Shoeboxam · 2021-08-04T17:15:42Z

bounded_sum_unknown_n/BoundedSumUnknownN.tex

+\[
+   = \Big|\sum_i u_i \cdot h_v(u_i) - \sum_i u_i \cdot h_w(u_i)\Big| = \Big|\sum_i u_i \cdot (h_v(u_i) - h_w(u_i))\Big|.
+\]
+Note that we have the inequality $|\function(v) - \function(w)| \leq |\sum_i v_i - \sum_i w_i|$ above (instead of an equality) due to the definition of \texttt{saturating\_add}. The equality case holds whenever $\sum_i v_i \in \texttt{[get\_min\_value(T), get\_max\_value(T)]}$ and $\sum_i w_i \in \texttt{[get\_min\_value(T),}$  $\texttt{get\_max\_value(T)]}$. In any of the possible cases where $\sum_i v_i > \texttt{get\_max\_value(T)}$ or $\sum_i v_i < \texttt{get\_min\_value(T)}$ and $\sum_i w_i > \texttt{get\_max\_value(T)}$ or $\sum_i w_i < \texttt{get\_min\_value(T)}$, the difference $|\sum_i v_i - \sum_i w_i|$ will always upper bound the value $|\function(v) - \function(w)|$, and hence it is sufficient to carry our proof by only considering the quantity $|\sum_i v_i - \sum_i w_i|$.


My internal thinking when I chose the saturating add was that the saturating add is essentially computing clamp(sum + v, T::MIN, T::MAX) in a loop, which is equivalent to sum + clamp(v, T::MIN + sum, T::MAX - sum).

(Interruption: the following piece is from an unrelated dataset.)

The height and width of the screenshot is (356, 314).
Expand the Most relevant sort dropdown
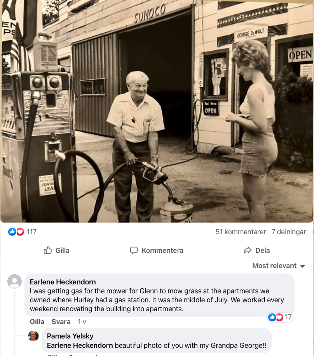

In this calculation the magnitude of v can only be reduced, so the global sensitivity is unaffected.

Since the clamping bounds are dependent on the previous computation, the unknown n sum is sensitive to ordering. Perhaps you could attack it by issuing multiple queries with different sort directions or shuffling, and measure the (potentially very large) differences between the queries.

We might need a different input metric, one that cares about order like hamming but edits the dataset with additions/removals? The float sum in the known n sum and mean are also sensitive to ordering.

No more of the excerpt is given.